The Report's executive summary states:

"The Report first examines the evidence on the economic impacts of climate change itself, and explores the economics of stabilising greenhouse gases in the atmosphere. The second half of the Report considers the complex policy challenges involved in managing the transition to a low-carbon economy and in ensuring that societies can adapt to the consequences of climate change that can no longer be avoided."

Contents

Summary of the Report's main conclusions

The benefits of strong, early action on climate change outweigh the costs.

The scientific evidence points to increasing risks of serious, irreversible impacts from climate change associated with business-as-usual (BAU) paths for emissions.

Climate change threatens the basic elements of life for people around the world — access to water, food production, health, and use of land and the environment.

The impacts of climate change are not evenly distributed — the poorest countries and people will suffer earliest and most.

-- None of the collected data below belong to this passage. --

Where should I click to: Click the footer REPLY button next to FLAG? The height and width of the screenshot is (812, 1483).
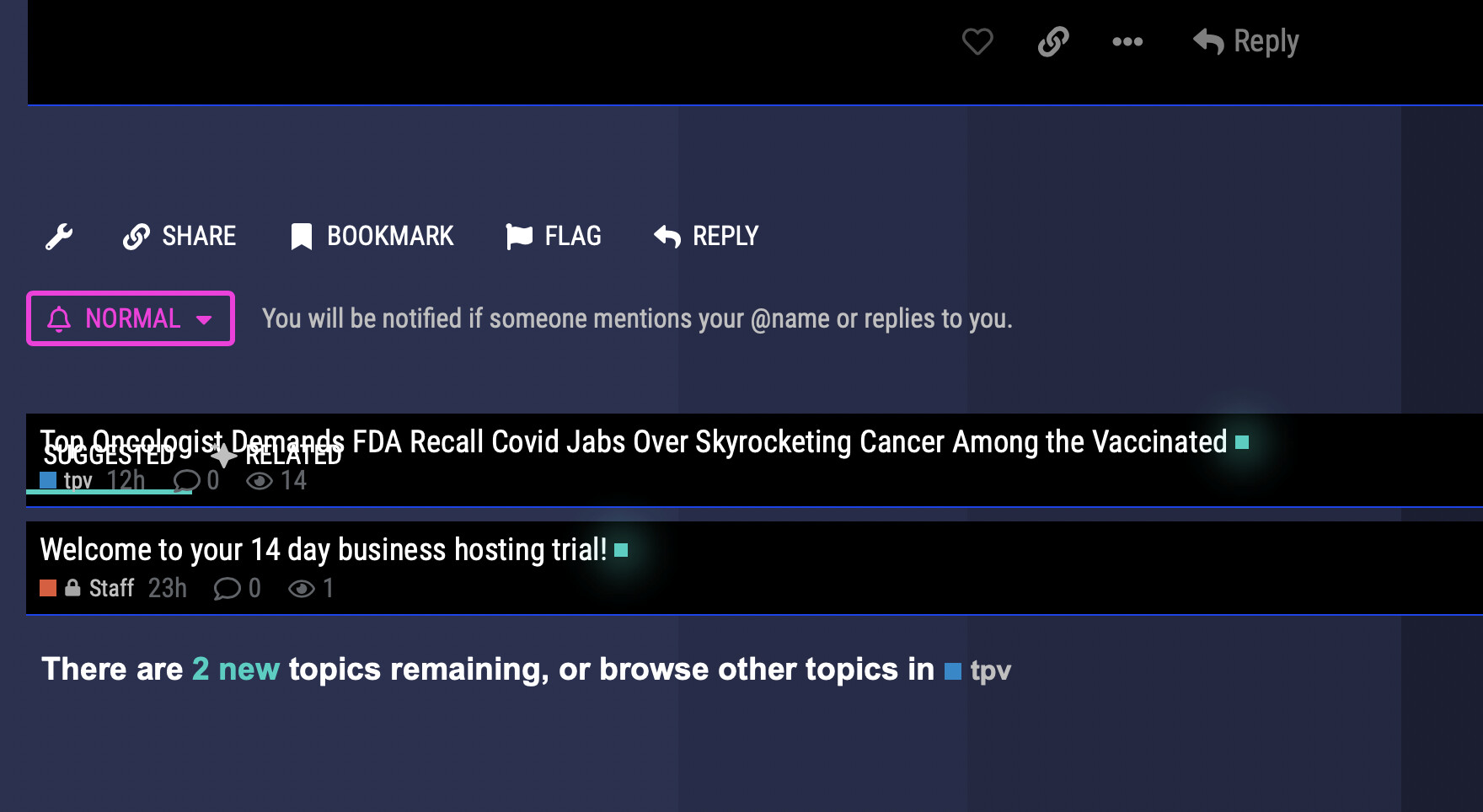coord(706,237)
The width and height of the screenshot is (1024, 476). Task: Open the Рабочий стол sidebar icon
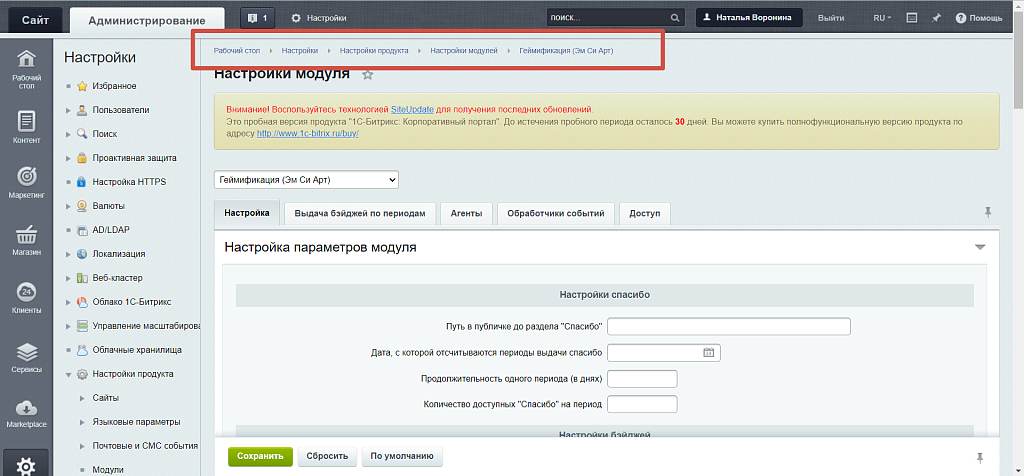(27, 68)
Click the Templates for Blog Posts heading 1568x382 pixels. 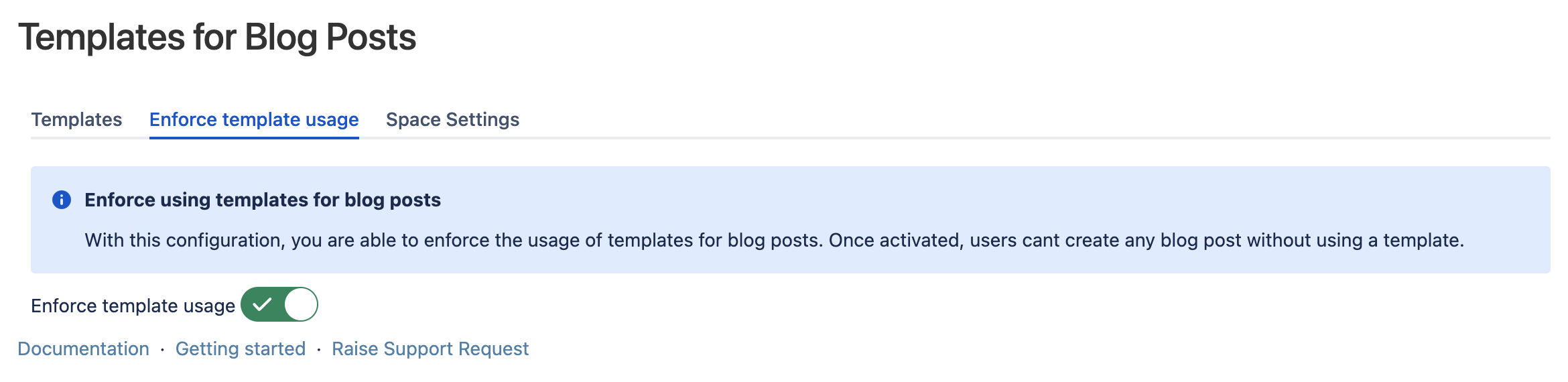tap(217, 38)
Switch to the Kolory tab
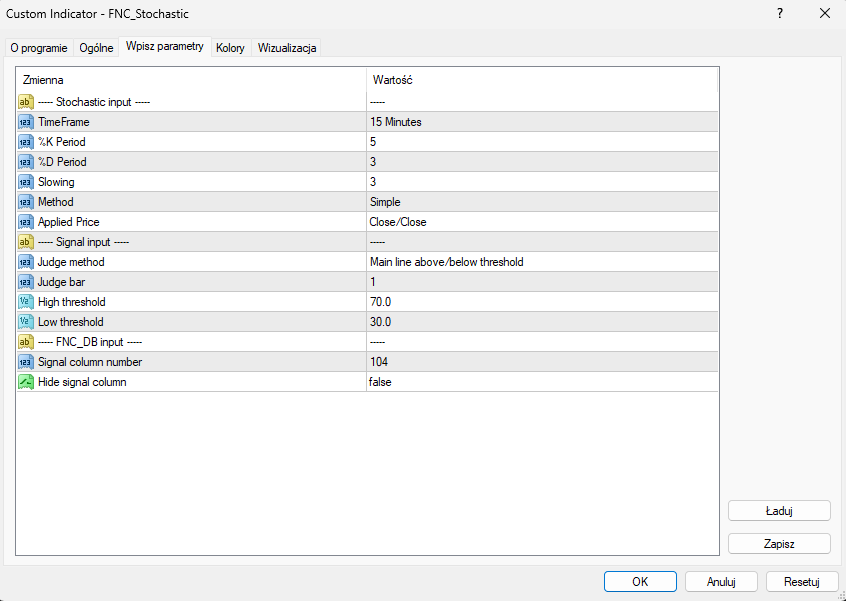The width and height of the screenshot is (846, 601). (230, 48)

And if and when the damages appear it will be too late to reverse the process. Thus we are forced to look a long way ahead.

Climate change may initially have small positive effects for a few developed countries, but it is likely to be very damaging for the much higher temperature increases expected by mid-to-late century under BAU scenarios.

Integrated assessment modelling provides a tool for estimating the total impact on the economy; our estimates suggest that this is likely to be higher than previously suggested.

Emissions have been, and continue to be, driven by economic growth; yet stabilisation of greenhouse gas concentration in the atmosphere is feasible and consistent with continued growth.

Central estimates of the annual costs of achieving stabilisation between 500 and 550ppm CO2e are around 1% of global GDP, if we start to take strong action now. [...] It would already be very difficult and costly to aim to stabilise at 450ppm CO2e. If we delay, the opportunity to stabilise at 500-550ppm CO2e may slip away.'

The transition to a low-carbon economy will bring challenges for competitiveness but also opportunities for growth. Policies to support the development of a range of low-carbon and high-efficiency technologies are required urgently.

Establishing a carbon price, through tax, trading or regulation, is an essential foundation for climate change policy. Creating a broadly similar carbon price signal around the world, and using carbon finance to accelerate action in developing countries, are urgent priorities for international cooperation.

Adaptation policy is crucial for dealing with the unavoidable impacts of climate change, but it has been under-emphasised in many countries.

An effective response to climate change will depend on creating the conditions for international collective action.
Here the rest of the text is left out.